**PAGE**.
Valuation of Shares — Preference, Ordinary Formulae [Worked Examples]
by Jack Bodeley on October 07, 2021
Valuation of Shares is ...
Classification of Shares
Shares are generally classified into two:
- Preference shares
- Ordinary or equity shares
Valuation of Preference Shares
Preference are further classified into:
- Redeemable preference shares
- Irredeemable preference shares
Valuation of Redeemable Preference Shares
The value of redeemable preference shares is the present value of dividends plus interest plus the present value of maturity value.
Formulae
$$P_0 = \left[\sum^{n}_{t=1}\frac{Div_t}{(1 + K_p)^t}\right]+\frac{P_n}{(1 + K_p)^n}$$
$$or;$$
$$P_0 = \left[\frac{Div_1}{(1 + K_p)^1}+\frac{Div_2}{(1 + K_p)^2}+...\frac{Div_n}{(1 + K_p)^n}\right]+\frac{P_n}{(1 + K_p)^n}$$
Where;
- $P_0$ — Preference shares value
- $Div_t$ — Preference dividends in year $t$
- $P_n$ — Terminal value of preference shares
- $K_p$ — Cost of preference shares
Valuation of Irredeemable Preference Shares
Irredeemable preference shares do not carry a terminal value. To arrive at a value, we discount the expected dividends into infinity.
Formula
$$P_0 = \frac{Div}{K_p}$$
Valuation of Ordinary of Equity Shares
The techniques used in the valuation of bonds will also be applied here—with a few modifications.
Worked Examples
Example 1.1
Suppose an investor is considering the purchase of 3-year, 10% £100 par value preference shares. If the redemption value of the preference shares is £115 and the required rate of return is 12%, what should he pay for the shares now?
Solution 1.1
$$P_0 = \left[\frac{10}{(1 + .12)^1}+\frac{10}{(1 + .12)^2}+\frac{10}{(1 + .12)^n}\right]+\frac{115}{(1 + .12)^3}$$
$$P_0 \approx 24.0183 + 81.8547 \approx £105.87$$
Example 1.2
Assume an investor is interested in £100 irredeemable preference shares of a company which pays a dividend of £15. If the required rate of return on these shares is 10%, what is their value today?
Solution 1.2
$$P_0 = \frac{15}{.1} = £150$$

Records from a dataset
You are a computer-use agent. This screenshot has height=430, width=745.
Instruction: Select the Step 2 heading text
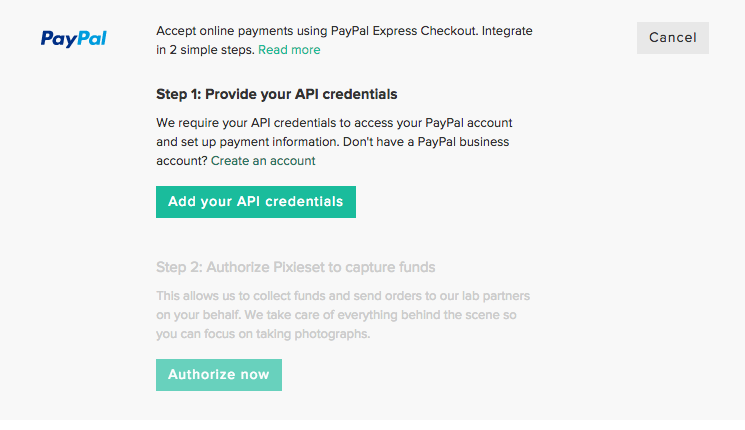click(296, 267)
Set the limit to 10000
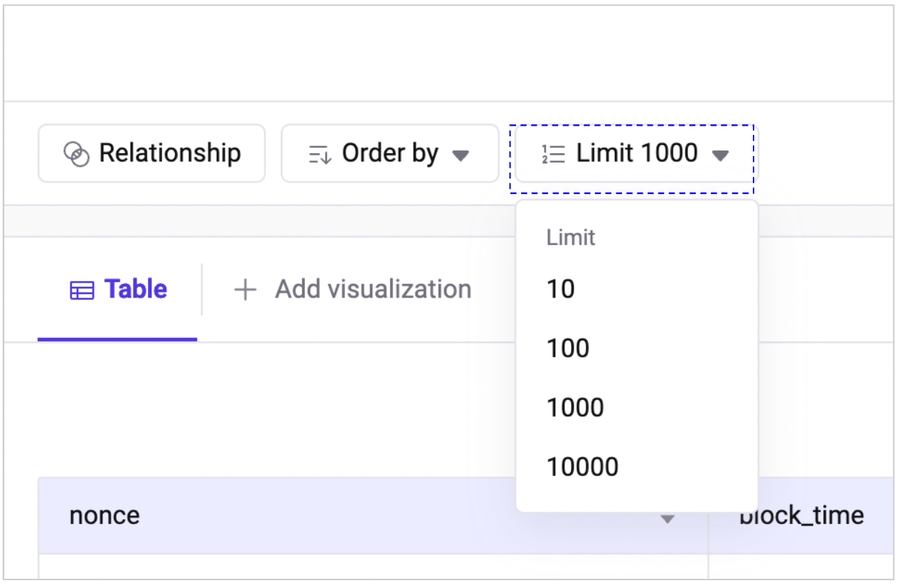 click(582, 466)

**PARTS OF THE EXERCISE**.
**A.** According to the share valuation page, why are the expected dividends on irredeemable preference shares discounted into infinity?
**B.** Output the lines of the dataset records as a JSON list of strings, one string per line, skipping blank lines and leaving out the pictures.

**PER-TASK ANSWERS**.
**A.** Irredeemable preference shares do not carry a terminal value. To arrive at a value, their expected dividends are discounted into infinity instead.

**B.**
[
  "You are a computer-use agent. This screenshot has height=430, width=745.",
  "Instruction: Select the Step 2 heading text",
  "click(296, 267)",
  "Set the limit to 10000",
  " click(582, 466)"
]